Furthermore, the company charges a service fee of two percent, applicable across all plans. Lastly, the Basic plan incurs a $0.25 fee per reservation.
Additionally, OpenTable also charges a fee of 2 percent for experiences as well as takeout orders.
Referral Fees
In 2019, OpenTable announced that it would offer food delivery services to its existing users.
To make that happen, the company had partnered with other platforms like GrubHub and Uber Eats.
These companies, in all likeliness, pay OpenTable a commission for referring its customers to those services.
OpenTable simply acts as a marketing layer that enables its partners to generate additional revenue.
Advertising
Restaurants on OpenTable can also advertise their location via so-called promoted results.
Those results appear whenever a customers searches for a booking in a certain location (e.g., Asian food in Manhattan).
In essence, the restaurant will be featured prominently above the ones that do not pay for advertising.
Interestingly, OpenTable does not charge restaurants for impressions or clicks. Instead, it only collects an additional fee for actually seated diners.
In-Dining
In April 2021, OpenTable launched its first very own restaurant called Layla. The restaurant, which is located in Miami, uses technology to get more insight into consumer preferences.
The official purpose of the restaurant is to act as an innovation lab where the company can test various ideas.
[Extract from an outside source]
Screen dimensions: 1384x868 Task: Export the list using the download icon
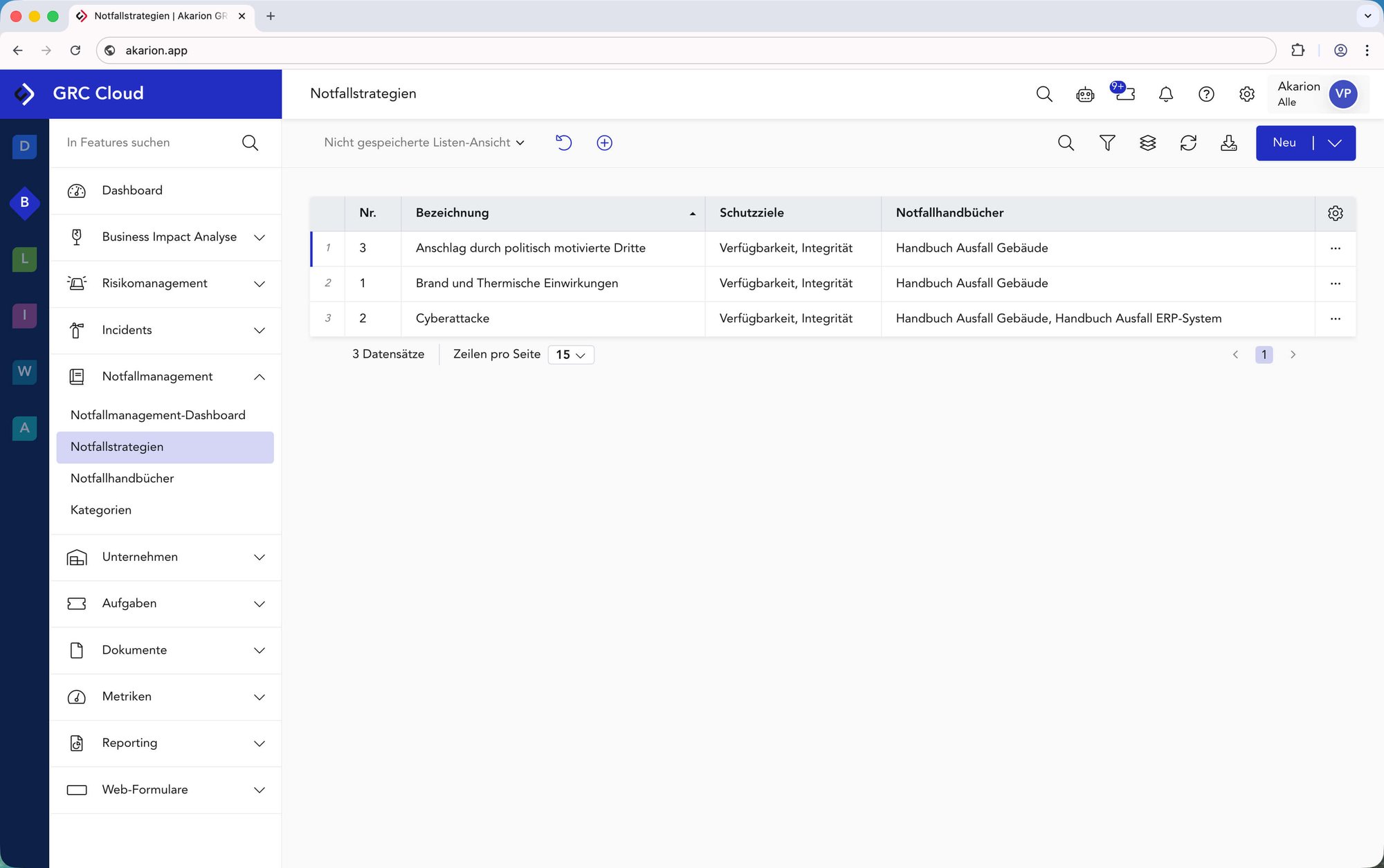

Consequently, these would then be rolled out across the 60,000 restaurants that OpenTable partners with.
The company may decide to expand its in-dining experience to other locations should the concept prove itself.
Nevertheless, such an expansion is (as of today) extremely unlikely since OpenTable considers itself to be a software and not a food chain company.
The OpenTable Business Model Explained
OpenTable has adopted an aggregator business model. As such, the platform (much like competitor Yelp) collects dozens of data points about a restaurant’s quality and makes it available to customers around the world (in more than 20 languages).
Restaurants and other food-related businesses are OpenTable’s paying customers. They essentially compensate the company in exchange for getting access to the more than 1.3 billion (!) guests that OpenTable seats every year.
OpenTable then acts as a trustable and easy-to-navigate layer on top. Said trust is enhanced via user reviews, photos, and so forth.
The platform has since vertically expanded into other parts of the restaurant value chain and horizontally into new markets.
Apart from accessing simple booking and reservation software, restaurants can also manage their online presence, create new experiences, accept take-outs, and so much more.
As I’ve written above, the added number of tools enables OpenTable to increase the dependence its restaurant partners have on its platform. It also helps them to remove friction and thus offer their guests a substantially better dining experience.
Additionally, OpenTable has utilized its existing software stack and begun offering those tools to types of restaurant operators. More precisely, OpenTable horizontally expanded into the casino, hotel, and winery industries.
Going forward, it can be expected that OpenTable will focus on maximizing those restaurant lock-in effects. After all, it now faces increased competition from competitors like Seated, which are heavily underpricing the company as of now.
OpenTable Funding, Revenue & Valuation
According to Crunchbase, OpenTable has raised a total of $48 million across three rounds of venture capital funding.
Notable investors include Benchmark, Comdisco Ventures, Impact Venture Partners, Upstart Capital, and many more.
OpenTable raised another $60 million when it went public in May 2009. Back then, its business was valued at $626 million. That valuation rose to $2.6 billion when OpenTable was acquired by Booking Holdings (formerly Priceline) in June 2014.
In November 2016, Booking decided to write down the valuation of OpenTable and reduce it by $941 million.
Booking does not disclose OpenTable’s revenue. Instead, its performance numbers are buried within the company’s income statements.